■ **FRAGMENTO DEL TEXTO**
- - -

Rousseau dice A y luego interpreta, por razones que debemos determinar, A por B. A, que era ya una interpretación, es reinterpretada por B. Sin salir del texto de Rousseau y tras haber tomado nota de ello, podemos aislar a A de su interpretación por B y descubrirle sus posibilidades, recursos de sentido que pertenecen por cierto al texto de Rousseau pero no han sido producidos o explotados por él. Y a los cuales, por motivos también legibles, él ha preferido acortar, con un gesto ni consciente ni inconsciente [Derrida 2003b: 185].
Tras esta lógica del suplemento se incluiría no únicamente el fonocentrismo —en tanto que discurso académico de un área determinada de la filosofía que es la metafísica—, sino que todas las instituciones de la cultura occidental —en tanto que producidas con conceptos construidos en función de esta lógica fonocéntrica— conllevarían, de un modo u otro, dicha lógica. Así pues, Derrida analizará nociones como la “educación” en tanto que institución destinada a “suplir lo que falta” y reemplazar a la naturaleza, la de “representación” legal que constituye una de los pilares fundamentales del Derecho occidental, o, lógicamente, la institución del habla.

- - -

Registros extraídos de una colección

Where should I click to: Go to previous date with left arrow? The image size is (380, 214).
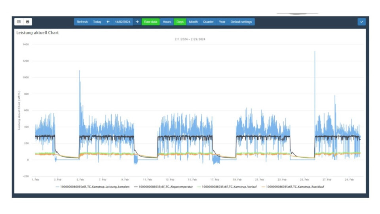tap(108, 22)
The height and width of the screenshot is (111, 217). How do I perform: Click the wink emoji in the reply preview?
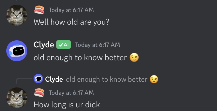coord(154,79)
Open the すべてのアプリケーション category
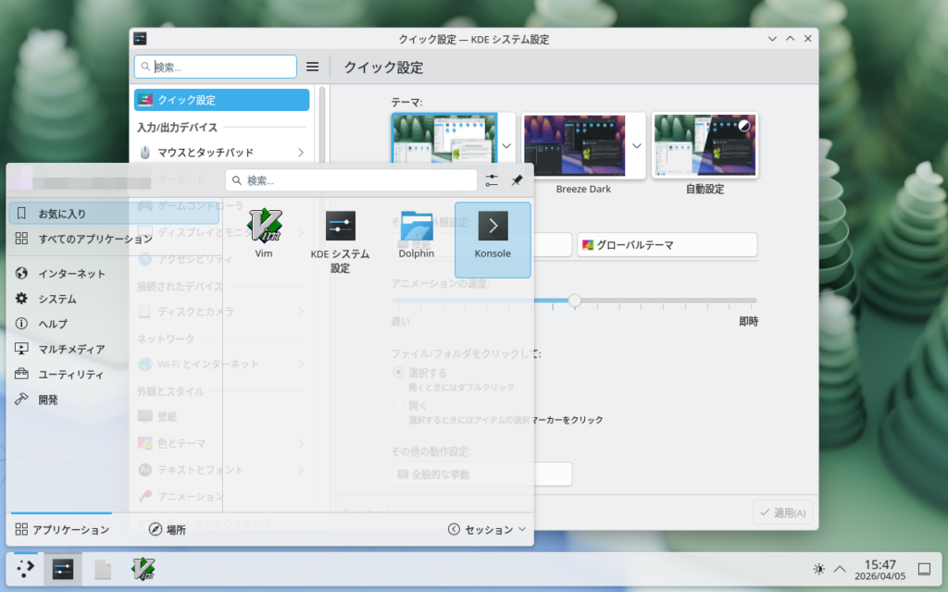This screenshot has width=948, height=592. 83,239
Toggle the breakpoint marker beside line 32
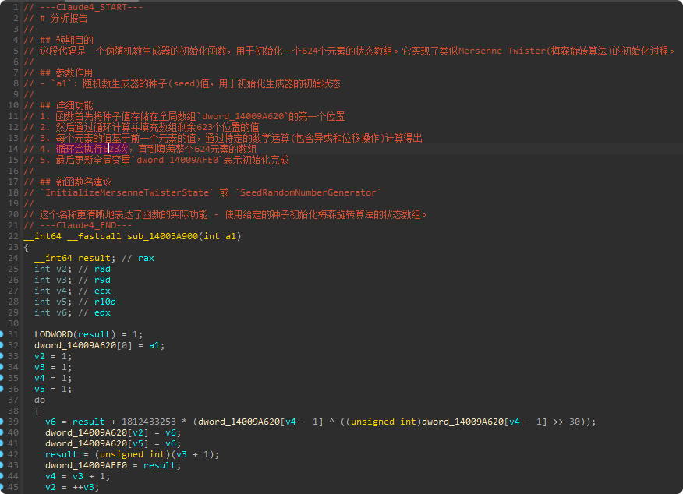This screenshot has width=683, height=494. (3, 345)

- - -

■ **TAREA BREVE**
Reproduce literalmente el pasaje del texto sobre la lógica del suplemento desde "Tras esta lógica" hasta "institución del habla.". Los registros no intervienen en esta tarea.

■ **SOLUCIÓN DEL EJERCICIO**
Tras esta lógica del suplemento se incluiría no únicamente el fonocentrismo —en tanto que discurso académico de un área determinada de la filosofía que es la metafísica—, sino que todas las instituciones de la cultura occidental —en tanto que producidas con conceptos construidos en función de esta lógica fonocéntrica— conllevarían, de un modo u otro, dicha lógica. Así pues, Derrida analizará nociones como la “educación” en tanto que institución destinada a “suplir lo que falta” y reemplazar a la naturaleza, la de “representación” legal que constituye una de los pilares fundamentales del Derecho occidental, o, lógicamente, la institución del habla.